Oltipraz, a prototype cancer-chemopreventive dithiolethione, activates AMP-activated protein kinase (AMPK). Previously, oltipraz treatment reversed liver steatosis by inhibiting liver X receptor-α (LXRα) through AMPK activation. In view of considerable biotransformation of oltipraz to M2, a pyrrolopyrazine metabolite, this study investigated whether M2 has an inhibitory effect on non-alcoholic fatty liver disease and, if so, the molecular basis. In mice fed a high-fat diet, M2 treatment attenuated liver steatosis, liver injury, and Hepatic inflammation, as shown by decreases in fat accumulation, improvements in histopathology blood biochemical parameters, and inflammatory biomarkers. M2 also improved oxidative stress markers in mice fed a high-fat diet. Consistently, M2 enhanced the capacity of fatty acid oxidation by increasing mitochondrial biogenesis with an elevation in the rate of oxygen consumption, and the expression of carnitine palmitoyl transferase-1 (CPT-1). This was also confirmed in a hepatocyte model. Moreover, M2 treatment suppressed LXRα, SREBP-1c, and its target gene induction in the liver, supporting its anti-lipogenic efficacy. M2 caused the activation of AMPK, which contributed to its ability to inhibit the induction of lipogenic genes as well as those responsible for mitochondrial fatty acid oxidation. AMPK activation by M2 was dependent on not only activation of LKB1 but also increase of cellular AMP level.
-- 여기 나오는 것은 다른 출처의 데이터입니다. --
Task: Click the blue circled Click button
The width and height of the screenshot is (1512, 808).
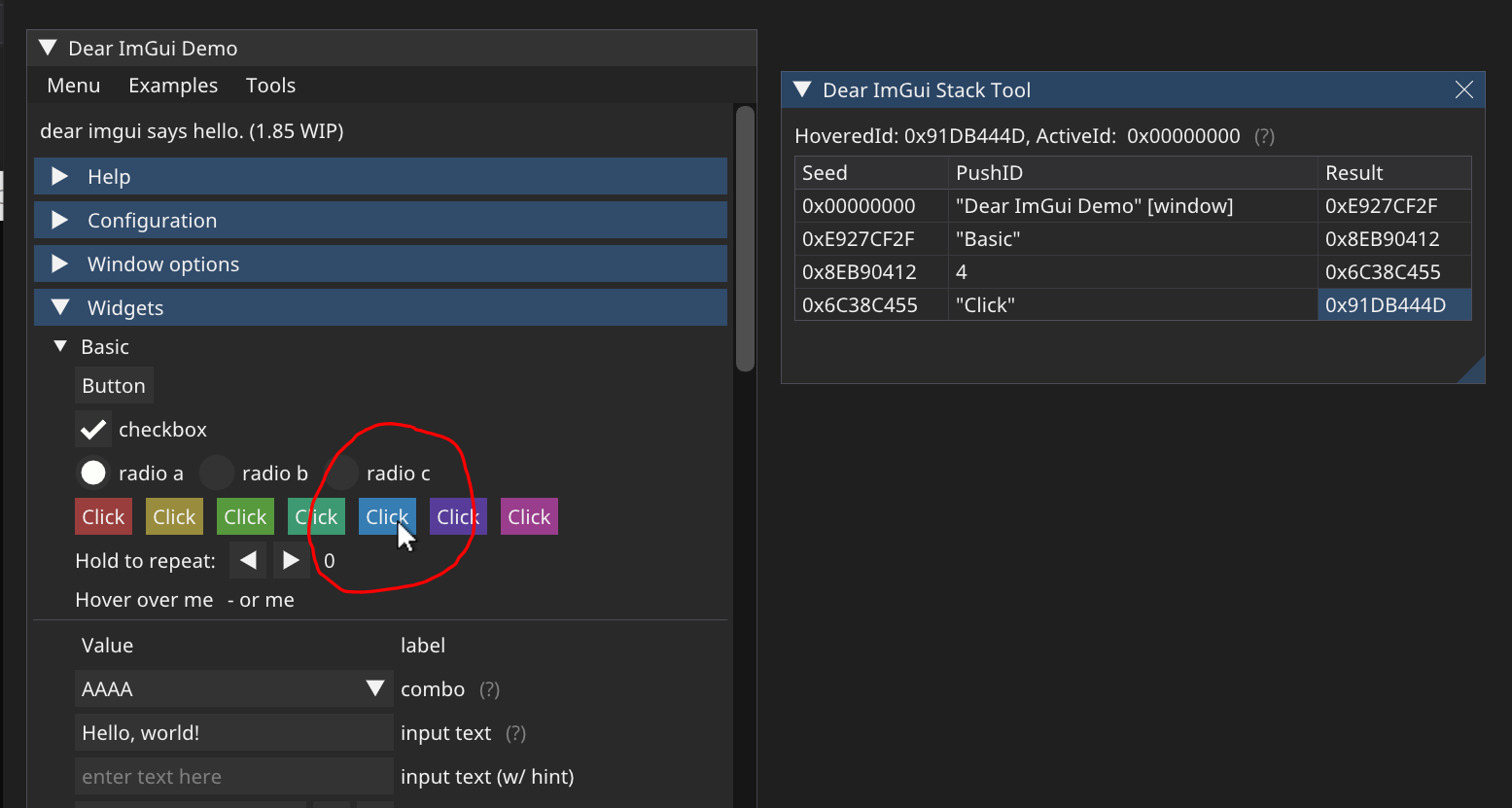Action: [387, 516]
M2 strongly activated LKB1 and increased cellular AMP/ATP ratio. M2 effectively activated AMPK through phophorylaton of AMPK via LKB1 and allosteric change via AMP/ATP ratio. Collectively, these results demonstrated that M2 is effective in treating steatosis and steatohepatitis by not only increasing mitochondrial biogenesis and free fatty acid oxidation, but inhibiting LXRα-meditated lipogenesis, which results from AMPK activation.